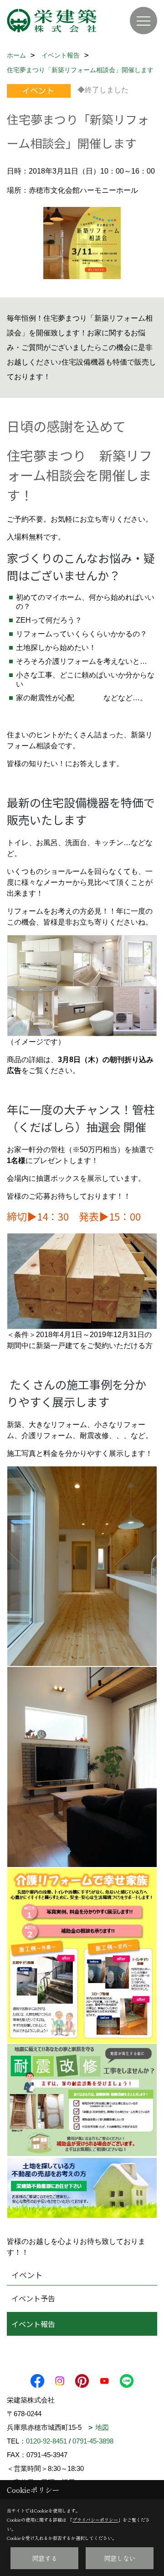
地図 (102, 2427)
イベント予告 (33, 2298)
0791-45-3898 (92, 2441)
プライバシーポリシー (95, 2519)
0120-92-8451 (46, 2441)
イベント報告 (33, 2323)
* * * * *
TASK PROMPT: Output the full set of records above without changing a word, and drop the images.

RESPONSE:
地図 (102, 2427)
イベント予告 (33, 2298)
0791-45-3898 (92, 2441)
プライバシーポリシー (95, 2519)
0120-92-8451 (46, 2441)
イベント報告 (33, 2323)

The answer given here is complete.